* YOUR ASSIGNMENT *
With the first line as the start and the line containing "Task: Switch access ranking to 24時間 tab" as the end, write out every line of the records exactly.

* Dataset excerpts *
^^^^

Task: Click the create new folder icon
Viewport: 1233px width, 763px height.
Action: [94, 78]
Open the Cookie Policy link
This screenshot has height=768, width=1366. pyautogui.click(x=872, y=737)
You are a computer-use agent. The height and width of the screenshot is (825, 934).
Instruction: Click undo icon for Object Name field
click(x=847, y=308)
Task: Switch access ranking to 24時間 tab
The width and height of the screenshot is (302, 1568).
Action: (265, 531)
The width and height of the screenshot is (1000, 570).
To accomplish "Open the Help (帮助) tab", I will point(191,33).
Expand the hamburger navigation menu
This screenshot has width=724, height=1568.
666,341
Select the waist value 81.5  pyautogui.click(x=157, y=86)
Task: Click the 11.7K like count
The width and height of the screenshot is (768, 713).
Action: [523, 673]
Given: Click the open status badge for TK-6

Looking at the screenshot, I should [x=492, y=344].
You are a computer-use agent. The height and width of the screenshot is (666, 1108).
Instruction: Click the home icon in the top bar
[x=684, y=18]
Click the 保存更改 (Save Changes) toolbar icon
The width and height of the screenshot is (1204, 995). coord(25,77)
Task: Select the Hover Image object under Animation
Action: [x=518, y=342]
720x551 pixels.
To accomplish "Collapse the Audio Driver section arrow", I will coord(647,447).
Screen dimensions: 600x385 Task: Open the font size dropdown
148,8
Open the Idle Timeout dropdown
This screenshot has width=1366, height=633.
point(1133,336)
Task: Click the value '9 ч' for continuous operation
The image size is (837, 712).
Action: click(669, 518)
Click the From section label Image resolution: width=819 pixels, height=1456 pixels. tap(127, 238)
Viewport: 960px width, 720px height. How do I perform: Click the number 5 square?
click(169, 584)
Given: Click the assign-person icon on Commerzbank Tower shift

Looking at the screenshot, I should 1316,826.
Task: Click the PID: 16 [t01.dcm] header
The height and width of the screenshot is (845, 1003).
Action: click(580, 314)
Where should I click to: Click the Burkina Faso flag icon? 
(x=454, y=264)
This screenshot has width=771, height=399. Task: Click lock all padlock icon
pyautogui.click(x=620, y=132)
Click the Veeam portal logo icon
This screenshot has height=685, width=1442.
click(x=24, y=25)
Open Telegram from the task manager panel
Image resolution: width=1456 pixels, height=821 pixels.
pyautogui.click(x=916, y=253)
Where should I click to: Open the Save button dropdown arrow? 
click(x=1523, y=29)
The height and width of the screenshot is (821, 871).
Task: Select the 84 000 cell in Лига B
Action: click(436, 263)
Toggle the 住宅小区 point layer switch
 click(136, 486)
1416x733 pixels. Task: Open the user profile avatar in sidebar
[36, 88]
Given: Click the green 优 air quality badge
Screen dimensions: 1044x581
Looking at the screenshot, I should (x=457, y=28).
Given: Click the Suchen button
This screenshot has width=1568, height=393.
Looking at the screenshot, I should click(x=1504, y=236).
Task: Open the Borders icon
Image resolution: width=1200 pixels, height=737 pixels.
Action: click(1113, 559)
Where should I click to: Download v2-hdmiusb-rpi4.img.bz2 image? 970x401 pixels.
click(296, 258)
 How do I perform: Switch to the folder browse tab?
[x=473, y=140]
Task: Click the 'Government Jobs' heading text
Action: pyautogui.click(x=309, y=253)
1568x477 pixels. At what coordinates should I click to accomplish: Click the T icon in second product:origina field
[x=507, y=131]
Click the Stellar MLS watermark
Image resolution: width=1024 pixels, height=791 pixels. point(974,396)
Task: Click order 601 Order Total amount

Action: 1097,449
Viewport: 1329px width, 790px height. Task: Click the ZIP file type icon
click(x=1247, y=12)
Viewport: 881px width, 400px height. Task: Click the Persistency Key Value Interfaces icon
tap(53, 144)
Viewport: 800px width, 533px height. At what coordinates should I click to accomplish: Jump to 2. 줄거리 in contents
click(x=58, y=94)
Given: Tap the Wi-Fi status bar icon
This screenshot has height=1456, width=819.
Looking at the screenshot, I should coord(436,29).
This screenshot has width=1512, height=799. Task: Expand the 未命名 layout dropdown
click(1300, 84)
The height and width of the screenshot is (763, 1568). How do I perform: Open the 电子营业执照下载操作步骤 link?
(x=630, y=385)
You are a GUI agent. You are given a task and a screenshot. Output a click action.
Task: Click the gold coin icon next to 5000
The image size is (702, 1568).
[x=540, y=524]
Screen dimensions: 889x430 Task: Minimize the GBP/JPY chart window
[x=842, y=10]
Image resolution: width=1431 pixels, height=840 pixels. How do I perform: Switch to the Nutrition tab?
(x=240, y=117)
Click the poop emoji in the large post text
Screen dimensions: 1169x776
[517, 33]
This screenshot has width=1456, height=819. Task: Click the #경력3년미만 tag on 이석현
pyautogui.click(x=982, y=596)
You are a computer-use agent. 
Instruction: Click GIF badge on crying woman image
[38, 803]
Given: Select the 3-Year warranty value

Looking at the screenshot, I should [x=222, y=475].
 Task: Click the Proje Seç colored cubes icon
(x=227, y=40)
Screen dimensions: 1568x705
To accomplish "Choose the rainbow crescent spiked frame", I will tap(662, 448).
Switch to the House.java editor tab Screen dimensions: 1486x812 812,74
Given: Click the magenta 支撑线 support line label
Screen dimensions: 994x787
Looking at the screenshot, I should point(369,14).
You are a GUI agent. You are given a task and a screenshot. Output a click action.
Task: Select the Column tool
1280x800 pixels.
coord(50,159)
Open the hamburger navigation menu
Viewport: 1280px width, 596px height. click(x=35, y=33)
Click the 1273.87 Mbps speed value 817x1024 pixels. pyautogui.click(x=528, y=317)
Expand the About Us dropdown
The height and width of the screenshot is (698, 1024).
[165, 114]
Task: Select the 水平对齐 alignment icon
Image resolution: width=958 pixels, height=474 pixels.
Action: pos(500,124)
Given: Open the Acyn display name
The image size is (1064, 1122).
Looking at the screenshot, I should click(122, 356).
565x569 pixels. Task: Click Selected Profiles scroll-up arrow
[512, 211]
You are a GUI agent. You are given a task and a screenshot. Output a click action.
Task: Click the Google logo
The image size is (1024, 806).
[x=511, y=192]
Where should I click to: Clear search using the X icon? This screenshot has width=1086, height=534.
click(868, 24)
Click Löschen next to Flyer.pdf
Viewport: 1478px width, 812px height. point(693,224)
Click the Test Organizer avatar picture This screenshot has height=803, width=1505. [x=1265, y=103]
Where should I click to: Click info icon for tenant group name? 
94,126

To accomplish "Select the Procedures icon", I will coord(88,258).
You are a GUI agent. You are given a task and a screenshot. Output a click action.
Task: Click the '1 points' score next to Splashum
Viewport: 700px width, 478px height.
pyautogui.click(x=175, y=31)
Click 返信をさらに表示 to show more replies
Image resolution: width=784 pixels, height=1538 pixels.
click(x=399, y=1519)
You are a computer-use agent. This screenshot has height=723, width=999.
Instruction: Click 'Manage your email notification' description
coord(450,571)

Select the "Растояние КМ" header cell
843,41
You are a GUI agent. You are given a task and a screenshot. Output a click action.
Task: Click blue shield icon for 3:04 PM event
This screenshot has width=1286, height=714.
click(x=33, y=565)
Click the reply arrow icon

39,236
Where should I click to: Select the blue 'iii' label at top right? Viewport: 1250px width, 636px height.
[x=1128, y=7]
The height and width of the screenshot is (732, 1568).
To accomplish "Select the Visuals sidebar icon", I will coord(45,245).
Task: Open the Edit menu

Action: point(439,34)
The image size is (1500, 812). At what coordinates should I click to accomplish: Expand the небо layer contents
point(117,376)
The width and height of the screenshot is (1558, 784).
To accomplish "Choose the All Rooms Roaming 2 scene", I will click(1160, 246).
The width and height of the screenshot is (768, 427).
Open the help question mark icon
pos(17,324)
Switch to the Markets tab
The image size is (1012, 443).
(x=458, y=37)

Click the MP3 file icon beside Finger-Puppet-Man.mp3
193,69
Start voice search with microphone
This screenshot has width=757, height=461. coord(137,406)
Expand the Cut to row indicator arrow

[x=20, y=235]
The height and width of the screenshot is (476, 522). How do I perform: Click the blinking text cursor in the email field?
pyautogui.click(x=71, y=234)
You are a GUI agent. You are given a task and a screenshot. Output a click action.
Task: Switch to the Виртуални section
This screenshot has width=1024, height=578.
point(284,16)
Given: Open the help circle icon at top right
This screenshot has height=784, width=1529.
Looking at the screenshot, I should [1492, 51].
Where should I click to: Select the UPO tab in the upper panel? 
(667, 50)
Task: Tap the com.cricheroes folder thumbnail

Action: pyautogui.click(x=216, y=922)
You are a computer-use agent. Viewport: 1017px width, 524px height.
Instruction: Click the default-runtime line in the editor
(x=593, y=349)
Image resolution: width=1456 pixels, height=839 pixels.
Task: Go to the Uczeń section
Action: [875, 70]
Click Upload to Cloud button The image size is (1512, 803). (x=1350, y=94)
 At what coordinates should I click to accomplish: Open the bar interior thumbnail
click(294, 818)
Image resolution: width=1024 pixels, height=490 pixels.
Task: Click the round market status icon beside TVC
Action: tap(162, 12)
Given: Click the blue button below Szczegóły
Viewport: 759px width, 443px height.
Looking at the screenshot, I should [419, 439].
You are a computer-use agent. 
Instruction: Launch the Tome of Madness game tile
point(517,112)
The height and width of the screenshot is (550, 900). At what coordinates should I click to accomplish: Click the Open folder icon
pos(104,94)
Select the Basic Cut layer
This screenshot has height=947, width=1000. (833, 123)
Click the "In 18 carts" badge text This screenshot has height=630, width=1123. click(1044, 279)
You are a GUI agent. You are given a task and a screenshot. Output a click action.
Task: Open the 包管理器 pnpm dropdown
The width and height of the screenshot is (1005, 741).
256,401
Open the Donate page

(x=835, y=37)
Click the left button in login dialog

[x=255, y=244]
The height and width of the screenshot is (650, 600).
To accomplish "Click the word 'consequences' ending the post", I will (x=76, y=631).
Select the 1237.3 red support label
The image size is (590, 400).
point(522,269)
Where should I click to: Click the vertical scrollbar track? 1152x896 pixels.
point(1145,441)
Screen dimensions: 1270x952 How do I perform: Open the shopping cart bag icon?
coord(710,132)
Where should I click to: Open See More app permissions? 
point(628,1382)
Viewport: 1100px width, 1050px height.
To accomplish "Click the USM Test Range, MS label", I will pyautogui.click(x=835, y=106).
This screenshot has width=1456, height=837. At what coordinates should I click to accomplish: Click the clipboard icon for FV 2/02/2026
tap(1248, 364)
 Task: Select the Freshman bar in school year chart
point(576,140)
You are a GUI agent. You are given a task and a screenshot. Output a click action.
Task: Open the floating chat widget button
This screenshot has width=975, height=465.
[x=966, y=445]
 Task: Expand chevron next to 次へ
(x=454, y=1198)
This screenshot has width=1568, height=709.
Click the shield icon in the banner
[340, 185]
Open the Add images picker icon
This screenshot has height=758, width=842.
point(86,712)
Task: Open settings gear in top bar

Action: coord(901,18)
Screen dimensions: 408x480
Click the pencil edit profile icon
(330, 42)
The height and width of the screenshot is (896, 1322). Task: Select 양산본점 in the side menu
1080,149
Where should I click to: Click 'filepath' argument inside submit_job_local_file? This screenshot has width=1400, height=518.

^^^^

* ANSWER TO THIS EXERCISE *
Task: Click the create new folder icon
Viewport: 1233px width, 763px height.
Action: [94, 78]
Open the Cookie Policy link
This screenshot has height=768, width=1366. pyautogui.click(x=872, y=737)
You are a computer-use agent. The height and width of the screenshot is (825, 934).
Instruction: Click undo icon for Object Name field
click(x=847, y=308)
Task: Switch access ranking to 24時間 tab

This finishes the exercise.